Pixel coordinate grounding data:
------------------------------------
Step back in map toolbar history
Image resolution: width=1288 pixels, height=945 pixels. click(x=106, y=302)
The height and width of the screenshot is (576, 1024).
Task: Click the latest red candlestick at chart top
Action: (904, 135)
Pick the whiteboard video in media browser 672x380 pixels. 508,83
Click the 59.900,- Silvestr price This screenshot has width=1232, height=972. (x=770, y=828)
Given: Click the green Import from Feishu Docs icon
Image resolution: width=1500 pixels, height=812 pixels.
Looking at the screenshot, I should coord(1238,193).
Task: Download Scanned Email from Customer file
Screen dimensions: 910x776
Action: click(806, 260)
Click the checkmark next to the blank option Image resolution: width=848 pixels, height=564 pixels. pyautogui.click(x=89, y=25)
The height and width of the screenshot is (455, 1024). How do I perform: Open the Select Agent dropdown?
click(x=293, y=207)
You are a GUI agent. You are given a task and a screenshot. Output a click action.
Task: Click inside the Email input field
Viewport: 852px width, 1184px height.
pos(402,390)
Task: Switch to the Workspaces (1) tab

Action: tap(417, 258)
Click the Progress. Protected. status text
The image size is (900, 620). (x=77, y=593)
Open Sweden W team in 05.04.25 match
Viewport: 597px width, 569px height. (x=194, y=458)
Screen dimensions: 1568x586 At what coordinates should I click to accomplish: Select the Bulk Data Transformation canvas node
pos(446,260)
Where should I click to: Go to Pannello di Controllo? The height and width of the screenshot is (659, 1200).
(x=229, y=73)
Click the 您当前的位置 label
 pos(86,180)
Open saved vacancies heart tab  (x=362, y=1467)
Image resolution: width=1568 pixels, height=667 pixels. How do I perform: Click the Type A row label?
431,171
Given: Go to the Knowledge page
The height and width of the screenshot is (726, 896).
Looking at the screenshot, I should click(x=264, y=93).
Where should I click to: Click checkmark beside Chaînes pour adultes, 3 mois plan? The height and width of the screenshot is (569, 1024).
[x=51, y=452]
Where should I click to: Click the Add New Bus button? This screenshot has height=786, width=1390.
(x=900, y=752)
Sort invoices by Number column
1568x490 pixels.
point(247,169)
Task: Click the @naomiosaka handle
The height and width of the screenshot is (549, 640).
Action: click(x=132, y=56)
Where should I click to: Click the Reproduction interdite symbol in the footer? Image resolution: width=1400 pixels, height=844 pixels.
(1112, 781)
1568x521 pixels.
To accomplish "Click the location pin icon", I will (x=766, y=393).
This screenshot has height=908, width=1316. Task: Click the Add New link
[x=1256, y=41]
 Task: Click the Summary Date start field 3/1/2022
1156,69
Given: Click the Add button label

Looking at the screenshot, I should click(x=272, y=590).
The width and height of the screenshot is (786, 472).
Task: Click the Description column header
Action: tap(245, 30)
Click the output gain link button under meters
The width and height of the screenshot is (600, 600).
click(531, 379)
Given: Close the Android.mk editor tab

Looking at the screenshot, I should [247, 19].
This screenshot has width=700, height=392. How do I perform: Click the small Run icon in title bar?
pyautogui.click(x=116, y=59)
------------------------------------
▸ WHAT IS BEING ASKED
Give back the data above exactly, so that every line matches.

▸ EXERCISE ANSWER
Step back in map toolbar history
Image resolution: width=1288 pixels, height=945 pixels. click(x=106, y=302)
The height and width of the screenshot is (576, 1024).
Task: Click the latest red candlestick at chart top
Action: (904, 135)
Pick the whiteboard video in media browser 672x380 pixels. 508,83
Click the 59.900,- Silvestr price This screenshot has width=1232, height=972. (x=770, y=828)
Given: Click the green Import from Feishu Docs icon
Image resolution: width=1500 pixels, height=812 pixels.
Looking at the screenshot, I should coord(1238,193).
Task: Download Scanned Email from Customer file
Screen dimensions: 910x776
Action: click(806, 260)
Click the checkmark next to the blank option Image resolution: width=848 pixels, height=564 pixels. pyautogui.click(x=89, y=25)
The height and width of the screenshot is (455, 1024). How do I perform: Open the Select Agent dropdown?
click(x=293, y=207)
You are a GUI agent. You are given a task and a screenshot. Output a click action.
Task: Click inside the Email input field
Viewport: 852px width, 1184px height.
pos(402,390)
Task: Switch to the Workspaces (1) tab

Action: tap(417, 258)
Click the Progress. Protected. status text
The image size is (900, 620). (x=77, y=593)
Open Sweden W team in 05.04.25 match
Viewport: 597px width, 569px height. (x=194, y=458)
Screen dimensions: 1568x586 At what coordinates should I click to accomplish: Select the Bulk Data Transformation canvas node
pos(446,260)
Where should I click to: Go to Pannello di Controllo? The height and width of the screenshot is (659, 1200).
(x=229, y=73)
Click the 您当前的位置 label
 pos(86,180)
Open saved vacancies heart tab  (x=362, y=1467)
Image resolution: width=1568 pixels, height=667 pixels. How do I perform: Click the Type A row label?
431,171
Given: Go to the Knowledge page
The height and width of the screenshot is (726, 896).
Looking at the screenshot, I should click(x=264, y=93).
Where should I click to: Click checkmark beside Chaînes pour adultes, 3 mois plan? The height and width of the screenshot is (569, 1024).
[x=51, y=452]
Where should I click to: Click the Add New Bus button? This screenshot has height=786, width=1390.
(x=900, y=752)
Sort invoices by Number column
1568x490 pixels.
point(247,169)
Task: Click the @naomiosaka handle
The height and width of the screenshot is (549, 640).
Action: click(x=132, y=56)
Where should I click to: Click the Reproduction interdite symbol in the footer? Image resolution: width=1400 pixels, height=844 pixels.
(1112, 781)
1568x521 pixels.
To accomplish "Click the location pin icon", I will (x=766, y=393).
This screenshot has height=908, width=1316. Task: Click the Add New link
[x=1256, y=41]
 Task: Click the Summary Date start field 3/1/2022
1156,69
Given: Click the Add button label

Looking at the screenshot, I should click(x=272, y=590).
The width and height of the screenshot is (786, 472).
Task: Click the Description column header
Action: tap(245, 30)
Click the output gain link button under meters
The width and height of the screenshot is (600, 600).
click(531, 379)
Given: Close the Android.mk editor tab

Looking at the screenshot, I should [247, 19].
This screenshot has width=700, height=392. How do I perform: Click the small Run icon in title bar?
pyautogui.click(x=116, y=59)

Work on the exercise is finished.